__Task instructions__
Can you copy out, character for character, the stretch of the records below from the line containing "What do you see at coordinates (563, 453)" through the line containing "space:4 is located"?

-- Given records start --

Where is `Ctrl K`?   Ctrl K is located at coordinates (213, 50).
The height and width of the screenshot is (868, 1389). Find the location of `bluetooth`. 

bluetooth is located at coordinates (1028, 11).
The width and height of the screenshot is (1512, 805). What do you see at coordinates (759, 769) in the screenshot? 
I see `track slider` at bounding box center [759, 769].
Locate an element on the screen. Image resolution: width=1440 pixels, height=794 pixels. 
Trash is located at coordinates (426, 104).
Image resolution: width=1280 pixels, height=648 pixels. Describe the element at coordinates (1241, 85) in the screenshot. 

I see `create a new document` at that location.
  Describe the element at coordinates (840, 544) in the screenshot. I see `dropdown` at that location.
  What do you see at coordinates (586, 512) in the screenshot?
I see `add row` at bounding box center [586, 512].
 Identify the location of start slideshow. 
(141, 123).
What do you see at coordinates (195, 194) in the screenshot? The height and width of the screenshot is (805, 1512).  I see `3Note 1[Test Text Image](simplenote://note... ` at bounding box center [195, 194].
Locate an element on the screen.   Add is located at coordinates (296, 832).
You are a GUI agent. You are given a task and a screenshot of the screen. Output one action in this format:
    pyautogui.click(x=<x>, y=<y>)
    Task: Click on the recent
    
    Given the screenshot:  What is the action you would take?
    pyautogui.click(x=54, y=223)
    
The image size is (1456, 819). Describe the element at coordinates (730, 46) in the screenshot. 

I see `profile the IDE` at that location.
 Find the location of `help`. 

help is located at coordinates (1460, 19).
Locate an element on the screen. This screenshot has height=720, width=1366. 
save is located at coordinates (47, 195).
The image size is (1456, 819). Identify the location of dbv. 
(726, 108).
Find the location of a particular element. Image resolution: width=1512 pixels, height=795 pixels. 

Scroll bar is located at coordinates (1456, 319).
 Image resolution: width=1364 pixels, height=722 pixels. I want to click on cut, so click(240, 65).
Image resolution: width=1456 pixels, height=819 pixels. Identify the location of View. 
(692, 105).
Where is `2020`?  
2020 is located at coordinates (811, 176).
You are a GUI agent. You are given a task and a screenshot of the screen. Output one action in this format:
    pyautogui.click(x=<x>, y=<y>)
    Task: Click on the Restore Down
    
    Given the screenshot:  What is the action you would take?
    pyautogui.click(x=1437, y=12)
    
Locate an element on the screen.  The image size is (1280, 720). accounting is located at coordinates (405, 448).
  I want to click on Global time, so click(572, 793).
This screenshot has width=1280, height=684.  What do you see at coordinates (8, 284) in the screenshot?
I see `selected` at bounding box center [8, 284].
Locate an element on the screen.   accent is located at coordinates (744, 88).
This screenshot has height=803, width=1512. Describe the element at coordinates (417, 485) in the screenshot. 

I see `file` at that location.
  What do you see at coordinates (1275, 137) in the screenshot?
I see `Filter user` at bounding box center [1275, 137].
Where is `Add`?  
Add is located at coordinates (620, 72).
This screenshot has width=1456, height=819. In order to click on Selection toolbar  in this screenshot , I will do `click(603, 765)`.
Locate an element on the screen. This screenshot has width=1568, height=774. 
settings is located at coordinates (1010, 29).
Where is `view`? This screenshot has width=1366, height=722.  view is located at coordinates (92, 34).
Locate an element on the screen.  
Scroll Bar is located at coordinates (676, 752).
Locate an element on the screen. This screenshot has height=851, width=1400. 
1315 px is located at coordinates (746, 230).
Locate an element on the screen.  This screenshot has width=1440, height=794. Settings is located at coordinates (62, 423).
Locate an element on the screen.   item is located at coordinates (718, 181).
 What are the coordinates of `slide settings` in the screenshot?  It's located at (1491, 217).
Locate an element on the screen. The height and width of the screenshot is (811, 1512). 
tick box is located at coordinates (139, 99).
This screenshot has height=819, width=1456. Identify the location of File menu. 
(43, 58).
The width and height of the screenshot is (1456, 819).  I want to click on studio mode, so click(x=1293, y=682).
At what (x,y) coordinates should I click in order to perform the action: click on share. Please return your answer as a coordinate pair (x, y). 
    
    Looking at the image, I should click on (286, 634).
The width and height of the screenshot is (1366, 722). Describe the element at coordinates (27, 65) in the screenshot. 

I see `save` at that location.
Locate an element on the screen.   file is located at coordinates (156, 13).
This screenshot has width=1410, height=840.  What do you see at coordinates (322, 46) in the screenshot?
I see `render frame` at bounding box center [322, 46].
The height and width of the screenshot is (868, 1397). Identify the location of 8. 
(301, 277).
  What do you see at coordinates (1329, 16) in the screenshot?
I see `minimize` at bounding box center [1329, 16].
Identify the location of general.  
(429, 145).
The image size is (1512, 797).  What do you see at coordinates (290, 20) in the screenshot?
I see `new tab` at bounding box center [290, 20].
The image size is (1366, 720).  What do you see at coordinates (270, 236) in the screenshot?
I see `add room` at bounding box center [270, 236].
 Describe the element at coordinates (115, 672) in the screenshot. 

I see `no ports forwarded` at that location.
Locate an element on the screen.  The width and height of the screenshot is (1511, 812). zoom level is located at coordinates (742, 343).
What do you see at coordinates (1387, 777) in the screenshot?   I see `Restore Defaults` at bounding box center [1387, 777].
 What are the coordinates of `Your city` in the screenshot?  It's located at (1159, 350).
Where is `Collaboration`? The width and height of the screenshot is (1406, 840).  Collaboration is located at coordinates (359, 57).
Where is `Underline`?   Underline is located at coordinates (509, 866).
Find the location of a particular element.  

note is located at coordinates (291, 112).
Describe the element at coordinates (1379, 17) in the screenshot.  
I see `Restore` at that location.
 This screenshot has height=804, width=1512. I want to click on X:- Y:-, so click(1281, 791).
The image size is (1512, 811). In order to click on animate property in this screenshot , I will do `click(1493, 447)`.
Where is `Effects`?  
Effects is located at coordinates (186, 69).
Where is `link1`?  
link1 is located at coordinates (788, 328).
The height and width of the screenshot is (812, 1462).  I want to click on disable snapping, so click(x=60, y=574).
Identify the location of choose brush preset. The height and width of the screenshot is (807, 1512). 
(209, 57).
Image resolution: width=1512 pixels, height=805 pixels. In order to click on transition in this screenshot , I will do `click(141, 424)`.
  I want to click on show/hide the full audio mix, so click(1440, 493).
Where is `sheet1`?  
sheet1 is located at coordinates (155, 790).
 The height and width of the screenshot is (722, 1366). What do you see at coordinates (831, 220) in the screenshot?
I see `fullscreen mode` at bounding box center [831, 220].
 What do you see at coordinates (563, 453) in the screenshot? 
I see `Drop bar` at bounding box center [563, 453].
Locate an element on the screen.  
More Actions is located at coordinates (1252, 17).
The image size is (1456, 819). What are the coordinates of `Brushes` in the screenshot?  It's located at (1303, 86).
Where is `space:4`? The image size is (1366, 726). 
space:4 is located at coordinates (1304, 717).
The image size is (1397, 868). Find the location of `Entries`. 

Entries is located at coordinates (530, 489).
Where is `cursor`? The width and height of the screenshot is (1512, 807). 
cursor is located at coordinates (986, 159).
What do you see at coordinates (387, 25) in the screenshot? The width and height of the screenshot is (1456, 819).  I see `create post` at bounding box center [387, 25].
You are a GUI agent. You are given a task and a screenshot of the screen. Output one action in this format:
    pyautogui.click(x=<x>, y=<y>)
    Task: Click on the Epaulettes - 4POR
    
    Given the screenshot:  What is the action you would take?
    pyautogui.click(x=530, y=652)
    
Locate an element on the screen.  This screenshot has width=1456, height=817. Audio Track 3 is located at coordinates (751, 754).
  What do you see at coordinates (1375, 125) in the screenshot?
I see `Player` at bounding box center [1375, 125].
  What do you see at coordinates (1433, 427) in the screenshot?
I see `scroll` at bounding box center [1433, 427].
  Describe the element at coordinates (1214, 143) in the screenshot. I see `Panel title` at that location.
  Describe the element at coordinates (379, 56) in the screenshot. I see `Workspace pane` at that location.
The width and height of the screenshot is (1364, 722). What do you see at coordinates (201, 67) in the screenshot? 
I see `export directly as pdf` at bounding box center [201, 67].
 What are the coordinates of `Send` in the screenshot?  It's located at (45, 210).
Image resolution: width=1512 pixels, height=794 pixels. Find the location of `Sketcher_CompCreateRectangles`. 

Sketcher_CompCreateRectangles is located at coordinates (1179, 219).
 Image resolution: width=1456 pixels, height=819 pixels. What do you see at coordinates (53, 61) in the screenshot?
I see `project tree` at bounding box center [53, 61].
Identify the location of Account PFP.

-- Given records end --

__Task response__
 What do you see at coordinates (563, 453) in the screenshot? 
I see `Drop bar` at bounding box center [563, 453].
Locate an element on the screen.  
More Actions is located at coordinates (1252, 17).
The image size is (1456, 819). What are the coordinates of `Brushes` in the screenshot?  It's located at (1303, 86).
Where is `space:4`? The image size is (1366, 726). 
space:4 is located at coordinates (1304, 717).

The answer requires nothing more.